I was flat on my back and suddenly the devastation was choking me.

I pushed myself up, coughing up the strange dust, feeling it on my hands and my face.

I stared into the pitch-black silence and felt a stab of pure terror because for the first time I was aware of the heat. There was a great fire nearby. I looked around and suddenly I saw it, blazing and flaring, the only light in the darkness. The heat increased. The fire was getting closer.

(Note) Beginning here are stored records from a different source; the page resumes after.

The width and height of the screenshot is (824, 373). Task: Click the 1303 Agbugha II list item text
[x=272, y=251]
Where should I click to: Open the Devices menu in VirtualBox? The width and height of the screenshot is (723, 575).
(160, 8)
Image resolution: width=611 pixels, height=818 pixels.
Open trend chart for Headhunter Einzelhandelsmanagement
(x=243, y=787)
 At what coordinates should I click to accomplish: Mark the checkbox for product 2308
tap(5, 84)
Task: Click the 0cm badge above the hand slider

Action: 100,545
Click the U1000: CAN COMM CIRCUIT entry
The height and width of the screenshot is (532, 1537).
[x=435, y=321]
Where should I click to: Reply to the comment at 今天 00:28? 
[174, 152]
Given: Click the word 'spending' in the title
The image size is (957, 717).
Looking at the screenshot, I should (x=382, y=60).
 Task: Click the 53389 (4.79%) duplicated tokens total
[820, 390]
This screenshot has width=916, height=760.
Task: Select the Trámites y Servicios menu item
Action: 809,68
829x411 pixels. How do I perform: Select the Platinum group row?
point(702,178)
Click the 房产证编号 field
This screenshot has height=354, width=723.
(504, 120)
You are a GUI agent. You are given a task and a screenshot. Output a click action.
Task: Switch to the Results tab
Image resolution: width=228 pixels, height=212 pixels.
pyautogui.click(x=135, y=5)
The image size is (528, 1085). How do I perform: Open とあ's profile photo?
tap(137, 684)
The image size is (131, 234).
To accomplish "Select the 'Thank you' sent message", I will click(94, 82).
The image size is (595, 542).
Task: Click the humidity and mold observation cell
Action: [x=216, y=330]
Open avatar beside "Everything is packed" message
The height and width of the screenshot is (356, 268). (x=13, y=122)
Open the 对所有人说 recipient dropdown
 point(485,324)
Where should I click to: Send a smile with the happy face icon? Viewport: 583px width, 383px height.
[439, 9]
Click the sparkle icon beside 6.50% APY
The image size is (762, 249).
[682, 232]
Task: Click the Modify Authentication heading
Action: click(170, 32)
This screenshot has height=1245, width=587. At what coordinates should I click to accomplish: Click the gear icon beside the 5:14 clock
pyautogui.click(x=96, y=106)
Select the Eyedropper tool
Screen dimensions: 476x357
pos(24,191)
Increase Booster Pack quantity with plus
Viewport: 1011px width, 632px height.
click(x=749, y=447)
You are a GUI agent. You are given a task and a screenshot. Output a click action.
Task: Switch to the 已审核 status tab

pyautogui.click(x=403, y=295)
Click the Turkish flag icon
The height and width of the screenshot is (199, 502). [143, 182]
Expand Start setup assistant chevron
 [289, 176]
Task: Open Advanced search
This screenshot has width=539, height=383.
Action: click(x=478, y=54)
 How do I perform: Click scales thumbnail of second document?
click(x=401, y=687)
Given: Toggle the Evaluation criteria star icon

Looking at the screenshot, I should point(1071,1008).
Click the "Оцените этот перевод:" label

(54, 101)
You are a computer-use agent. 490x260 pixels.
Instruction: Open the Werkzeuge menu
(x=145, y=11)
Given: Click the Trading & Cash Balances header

Move or die. These are your choices now.

Then I was on my hands and knees, scrambling away from the fire, gagging up the filth that filled the air. A wave of sickness was sweeping over me, and I was aware of a pain that was everywhere but seemed to radiate out from the inside of my right knee.

I fell on my side with a quiet curse and touched the slice of glass that was embedded in my leg. It was a small but thick chunk of a plate-glass window that was never meant to shatter. I felt it gingerly, my knee raging with pain, trying to make sense of it all.

Where had the old world gone?

What had happened?

I remembered that I had been in the Lake Meadows shopping centre in West London, buying a new backpack for my daughter, Scout. She wanted a plain and unadorned Kipling backpack now that, aged seven, she considered herself far too mature for the backpack she currently carried to school. It was only a year old but featured the female lead of last summer’s big blockbuster movie, The Angry Princess, a beautiful cartoon princess who looked fierce and threw thunderbolts from her elegant fingernails. And Scout was done with all that little kids’ stuff. She wanted me to buy her a big girl’s backpack. And that’s what I had been doing when it happened.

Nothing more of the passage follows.